TASK STATEMENT —
Print each entry exactly, all the way through.

RECORDS TO PROCESS —
_ _ _
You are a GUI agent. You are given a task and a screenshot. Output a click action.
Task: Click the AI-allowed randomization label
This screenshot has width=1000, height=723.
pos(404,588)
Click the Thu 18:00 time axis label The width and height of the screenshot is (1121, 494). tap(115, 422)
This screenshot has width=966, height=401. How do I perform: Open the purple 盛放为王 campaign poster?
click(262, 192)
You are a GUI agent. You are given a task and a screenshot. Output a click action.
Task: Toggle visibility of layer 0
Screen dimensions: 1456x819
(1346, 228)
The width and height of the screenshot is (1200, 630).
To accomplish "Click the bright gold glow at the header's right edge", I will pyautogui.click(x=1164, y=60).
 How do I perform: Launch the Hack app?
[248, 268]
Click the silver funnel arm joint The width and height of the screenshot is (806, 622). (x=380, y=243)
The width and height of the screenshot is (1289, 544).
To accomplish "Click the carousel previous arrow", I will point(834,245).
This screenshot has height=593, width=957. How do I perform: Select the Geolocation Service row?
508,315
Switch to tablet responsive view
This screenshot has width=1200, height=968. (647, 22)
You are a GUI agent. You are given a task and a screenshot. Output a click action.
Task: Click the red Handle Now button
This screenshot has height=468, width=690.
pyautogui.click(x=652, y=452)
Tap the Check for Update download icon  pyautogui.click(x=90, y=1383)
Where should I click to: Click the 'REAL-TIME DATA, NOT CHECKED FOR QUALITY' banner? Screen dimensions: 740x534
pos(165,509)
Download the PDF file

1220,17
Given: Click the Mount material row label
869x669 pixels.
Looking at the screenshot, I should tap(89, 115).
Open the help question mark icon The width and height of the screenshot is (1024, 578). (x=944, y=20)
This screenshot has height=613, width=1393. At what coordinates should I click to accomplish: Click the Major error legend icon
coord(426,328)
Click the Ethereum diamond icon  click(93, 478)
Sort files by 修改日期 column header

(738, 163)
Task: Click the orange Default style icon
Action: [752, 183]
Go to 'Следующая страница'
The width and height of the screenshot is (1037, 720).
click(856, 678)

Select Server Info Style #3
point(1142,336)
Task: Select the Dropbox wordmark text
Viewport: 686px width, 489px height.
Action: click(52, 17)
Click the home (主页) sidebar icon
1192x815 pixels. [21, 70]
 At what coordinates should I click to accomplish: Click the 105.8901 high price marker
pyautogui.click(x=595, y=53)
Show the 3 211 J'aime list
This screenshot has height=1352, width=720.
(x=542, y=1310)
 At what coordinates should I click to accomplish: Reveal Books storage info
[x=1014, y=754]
_ _ _
FINAL ANSWER —
You are a GUI agent. You are given a task and a screenshot. Output a click action.
Task: Click the AI-allowed randomization label
This screenshot has width=1000, height=723.
pos(404,588)
Click the Thu 18:00 time axis label The width and height of the screenshot is (1121, 494). tap(115, 422)
This screenshot has width=966, height=401. How do I perform: Open the purple 盛放为王 campaign poster?
click(262, 192)
You are a GUI agent. You are given a task and a screenshot. Output a click action.
Task: Toggle visibility of layer 0
Screen dimensions: 1456x819
(1346, 228)
The width and height of the screenshot is (1200, 630).
To accomplish "Click the bright gold glow at the header's right edge", I will pyautogui.click(x=1164, y=60).
 How do I perform: Launch the Hack app?
[248, 268]
Click the silver funnel arm joint The width and height of the screenshot is (806, 622). (x=380, y=243)
The width and height of the screenshot is (1289, 544).
To accomplish "Click the carousel previous arrow", I will point(834,245).
This screenshot has height=593, width=957. How do I perform: Select the Geolocation Service row?
508,315
Switch to tablet responsive view
This screenshot has width=1200, height=968. (647, 22)
You are a GUI agent. You are given a task and a screenshot. Output a click action.
Task: Click the red Handle Now button
This screenshot has height=468, width=690.
pyautogui.click(x=652, y=452)
Tap the Check for Update download icon  pyautogui.click(x=90, y=1383)
Where should I click to: Click the 'REAL-TIME DATA, NOT CHECKED FOR QUALITY' banner? Screen dimensions: 740x534
pos(165,509)
Download the PDF file

1220,17
Given: Click the Mount material row label
869x669 pixels.
Looking at the screenshot, I should tap(89, 115).
Open the help question mark icon The width and height of the screenshot is (1024, 578). (x=944, y=20)
This screenshot has height=613, width=1393. At what coordinates should I click to accomplish: Click the Major error legend icon
coord(426,328)
Click the Ethereum diamond icon  click(93, 478)
Sort files by 修改日期 column header

(738, 163)
Task: Click the orange Default style icon
Action: [752, 183]
Go to 'Следующая страница'
The width and height of the screenshot is (1037, 720).
click(856, 678)

Select Server Info Style #3
point(1142,336)
Task: Select the Dropbox wordmark text
Viewport: 686px width, 489px height.
Action: click(52, 17)
Click the home (主页) sidebar icon
1192x815 pixels. [21, 70]
 At what coordinates should I click to accomplish: Click the 105.8901 high price marker
pyautogui.click(x=595, y=53)
Show the 3 211 J'aime list
This screenshot has height=1352, width=720.
(x=542, y=1310)
 At what coordinates should I click to accomplish: Reveal Books storage info
[x=1014, y=754]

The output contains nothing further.